Ioana Muresan  is a researcher for the “Gavrilă Simion” Eco-Museum Research Institute in Tulcea, Romania, in the Danube Delta. She is an archaeologist studying the development of Roman life in the Danubian provinces and has been actively interested in the history and traditions of the South-Eastern European countries, in both ancient and modern times.

Mary Neuburger (Member of the Scholarship and Fellowship Committee) is a Professor of history, the Director of the Center for Russian, East European, and Eurasian Studies (CREEES), and the Chair of Slavic and Eurasian Studies at the University of Texas of Austin. In this role Dr. Neuburger has initiated numerous synergistic projects with departments and global area studies centers across UT campus. She has also secured and administered numerous federal grants including the Department of Education, Title VI National Resource Center grant (2014-2022), 3 Fulbright-Hayes Group Projects Abroad grants (2013-16, 2014, 2018), and a Department of Defense grant for Project Global Officers (2013-15).  In terms of research, Dr. Neuburger is the author of The Orient Within: Muslim Minorities and the Negotiation of Nationhood in Modern Bulgaria (Cornell 2004), Balkan Smoke: Tobacco and the Making of Modern Bulgaria (Cornell, 2012), and Ingredients of Change: The History and Culture of Food in Bulgaria (Cornell, 2022). Dr. Neuburger is also the co-editor with Paulina Bren of Communism Unwrapped: Consumption in Cold War Eastern Europe (Oxford, 2012) and has authored numerous articles on Bulgarian and Cold War history. She is also co-editor of the Journal of Contemporary History.  

Victor Plamenov Petrov (Vice Chair of the Board of Trustees: Chair of the Scholarship and Fellowship Committee) is an Assistant Professor of history at the University of Tennessee, Knoxville. He works on the global Cold War, modern Balkan history, the history of technology and its intersection with politics and societies.

Lynn Roller (Treasurer of the Board of Trustees) is Professor Emerita of Art History at the University of California, Davis. She is an archaeologist with fieldwork experience in Greece, Turkey, and Bulgaria, and is currently the Co-Director of the survey project at Gluhite Kamani in southeastern Bulgaria.
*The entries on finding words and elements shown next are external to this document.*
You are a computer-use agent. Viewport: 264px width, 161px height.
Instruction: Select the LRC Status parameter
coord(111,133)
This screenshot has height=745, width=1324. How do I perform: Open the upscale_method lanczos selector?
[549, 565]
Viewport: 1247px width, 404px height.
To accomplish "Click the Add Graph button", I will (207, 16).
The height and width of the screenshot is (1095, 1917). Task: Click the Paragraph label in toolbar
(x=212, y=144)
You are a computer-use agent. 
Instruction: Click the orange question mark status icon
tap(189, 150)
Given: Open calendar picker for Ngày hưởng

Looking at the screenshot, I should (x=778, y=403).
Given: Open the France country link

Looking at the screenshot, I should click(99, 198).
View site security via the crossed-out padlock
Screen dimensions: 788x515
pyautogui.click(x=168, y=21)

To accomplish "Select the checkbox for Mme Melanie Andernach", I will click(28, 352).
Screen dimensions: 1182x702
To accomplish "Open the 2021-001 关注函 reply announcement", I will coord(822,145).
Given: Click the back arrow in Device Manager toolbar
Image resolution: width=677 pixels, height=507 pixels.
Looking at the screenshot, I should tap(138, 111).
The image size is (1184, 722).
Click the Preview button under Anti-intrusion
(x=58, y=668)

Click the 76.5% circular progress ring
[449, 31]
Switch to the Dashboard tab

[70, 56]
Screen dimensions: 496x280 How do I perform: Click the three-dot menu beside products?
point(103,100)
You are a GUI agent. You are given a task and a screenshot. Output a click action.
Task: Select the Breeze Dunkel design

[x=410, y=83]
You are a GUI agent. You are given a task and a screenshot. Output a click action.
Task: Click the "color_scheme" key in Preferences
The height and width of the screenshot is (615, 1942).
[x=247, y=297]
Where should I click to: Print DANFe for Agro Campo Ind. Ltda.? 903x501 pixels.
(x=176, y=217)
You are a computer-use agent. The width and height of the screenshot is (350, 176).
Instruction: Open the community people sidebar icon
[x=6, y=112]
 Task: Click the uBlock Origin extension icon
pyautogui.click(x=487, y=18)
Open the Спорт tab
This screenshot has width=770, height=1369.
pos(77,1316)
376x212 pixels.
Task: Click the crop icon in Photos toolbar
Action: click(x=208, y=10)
Lynn has close connections with the American School of Classical Studies in Athens and the American Research Institute in Turkey, and has actively promoted AISEES membership in the Council of American Overseas Research Centers (CAORC).

Daniel Weiss (Chair of the Board of Trustees; Member of the Scholarship and Fellowship Committee) holds a Ph.D in Classical Archaeology from the University of Virginia, where he serves as Director of the Visual Resources Center of the Art Department. He has excavated in Morgantina, Sicily and at the Roman fort of Porolissum in Salǎj, Romania. His primary research interests are geography and the Roman/Barbarian interaction along the frontier, focusing on sites in Romania and Bulgaria. He has presented his research in the United States, Germany, Croatia, Bulgaria and Romania – part of which has been published in BAR-IS 2236 The Roman Empire and Beyond: Archaeological and Historical Research on the Romans and Native Cultures in Central Europe. He has also provided illustrations for numerous scholarly publications and children’s picture books. Additional research involves issues of classical reception, folklore tradition, and post-colonial identity in the Carpathian region as expressed through contemporary music.

Trustee Emeritus

Richard Record  has worked in various capacities since 1976 with non-profit and U.S. government institutions to design, develop, and promote programs and projects that support and encourage social, cultural and scientific exchanges between the peoples of Europe, Eurasia, Africa, Latin America, and the United States. He recently retired and is living life the way it should be in Maine.